WHAT NEEDS TO BE DONE:
With the pictures removed, the data below must be transcribed in full and exactly.

(Stored items)
^^^^^^^^^^^^^^^^
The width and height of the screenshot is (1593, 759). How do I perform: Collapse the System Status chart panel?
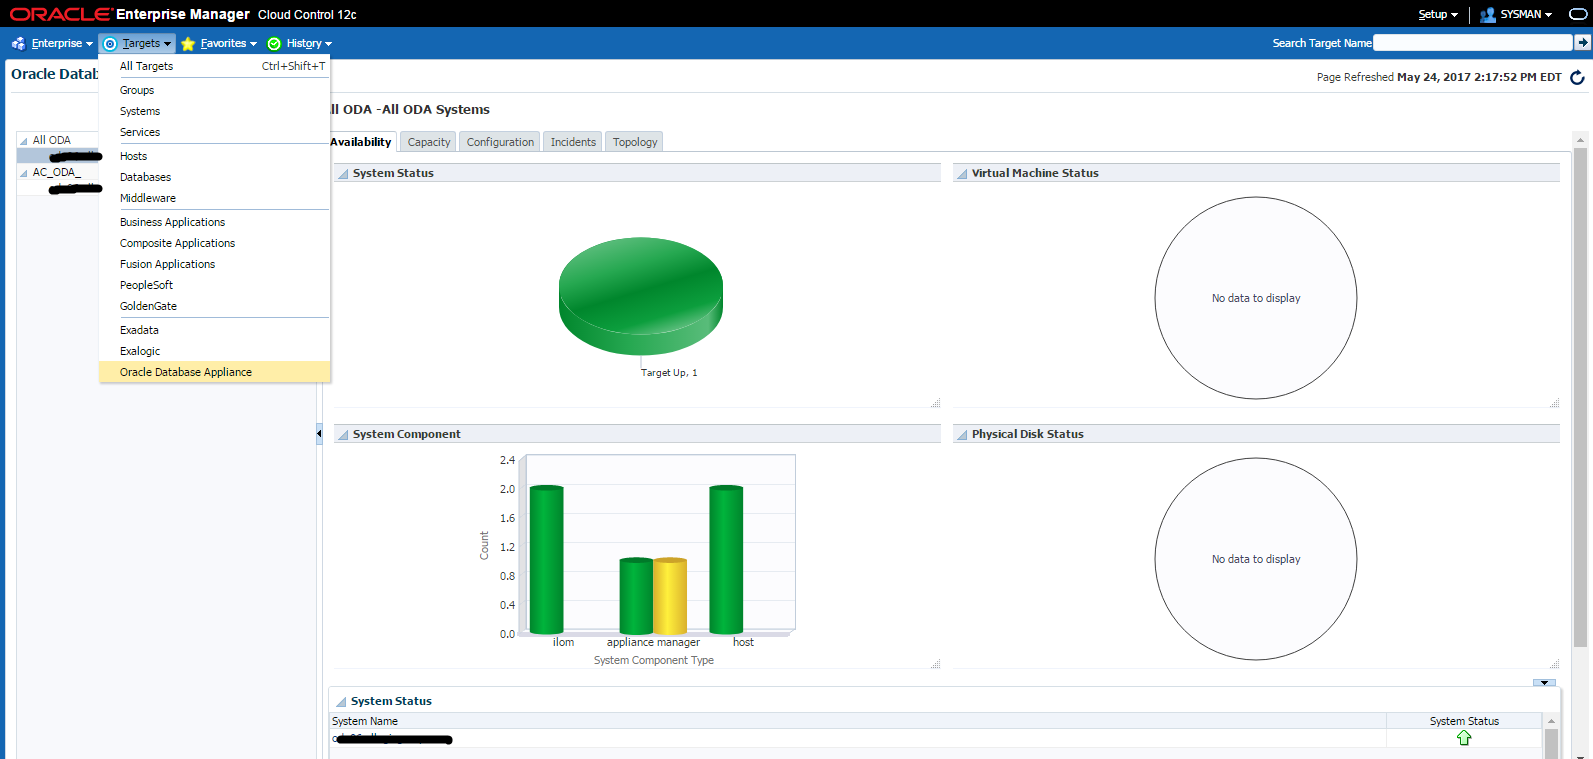coord(343,174)
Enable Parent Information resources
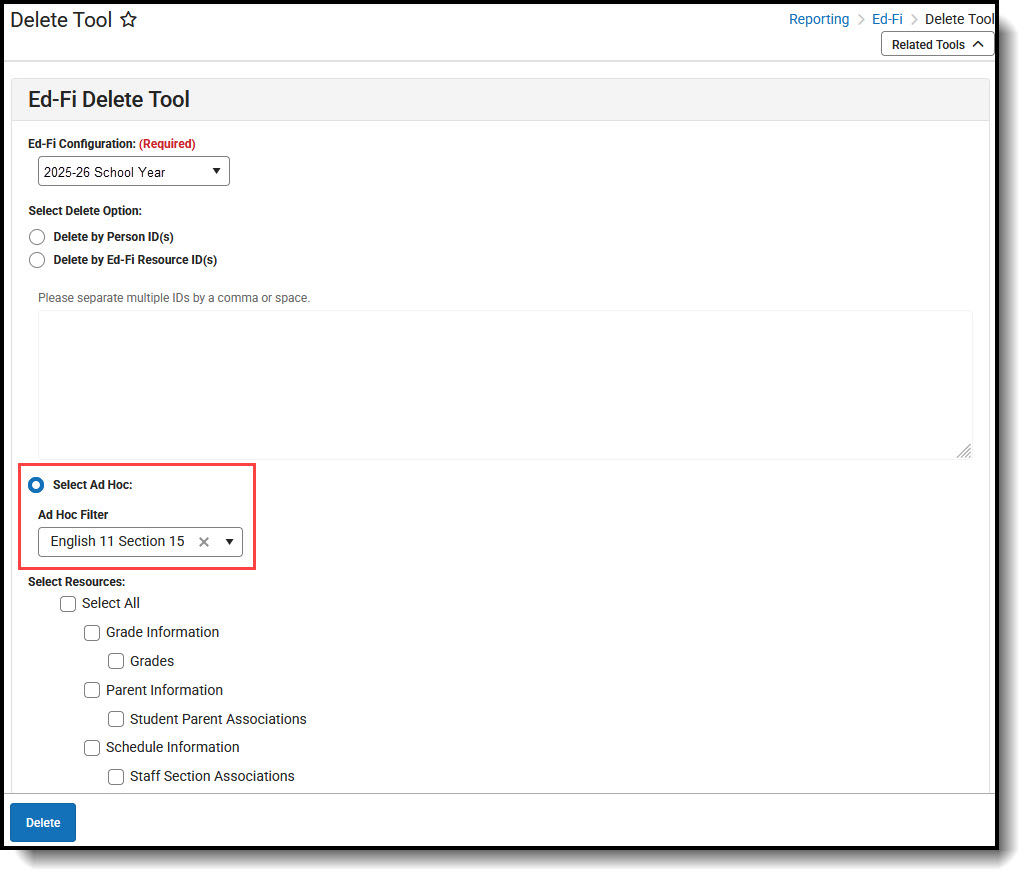This screenshot has width=1033, height=884. coord(92,690)
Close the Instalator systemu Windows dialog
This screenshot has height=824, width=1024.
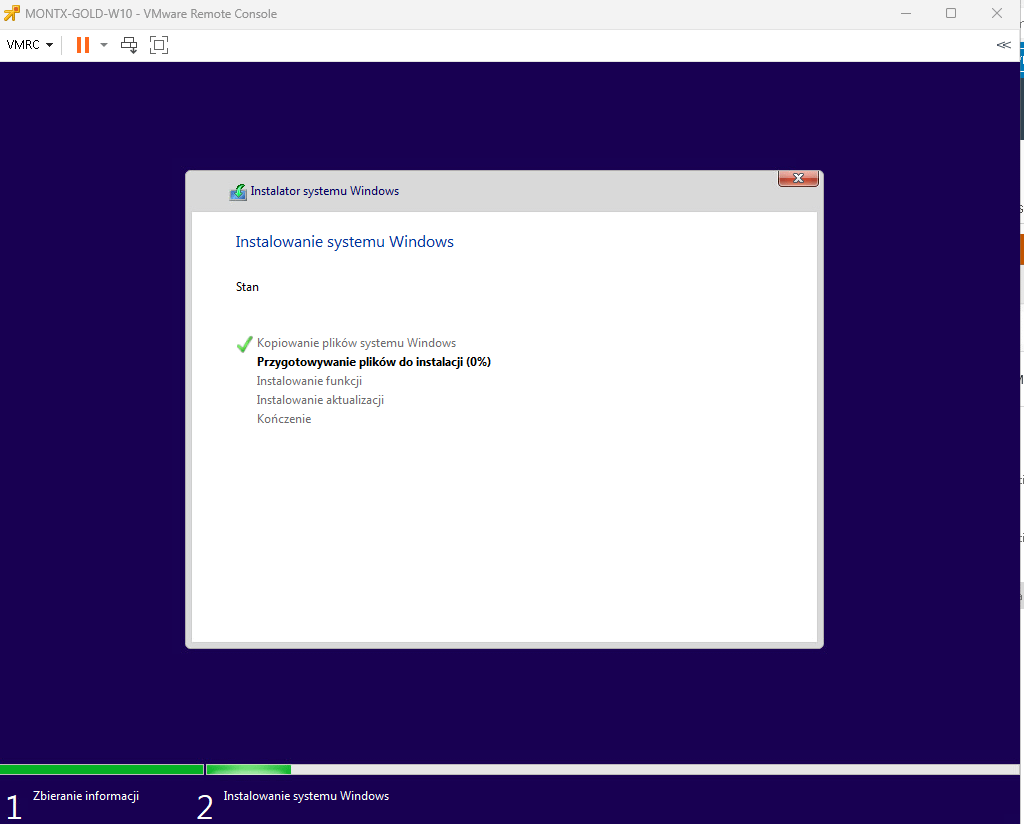[798, 178]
^^^^^^^^^^^^^^^^
RESPONSE BOX:
The width and height of the screenshot is (1593, 759). How do I perform: Collapse the System Status chart panel?
coord(343,174)
Enable Parent Information resources
This screenshot has width=1033, height=884. coord(92,690)
Close the Instalator systemu Windows dialog
This screenshot has height=824, width=1024.
[798, 178]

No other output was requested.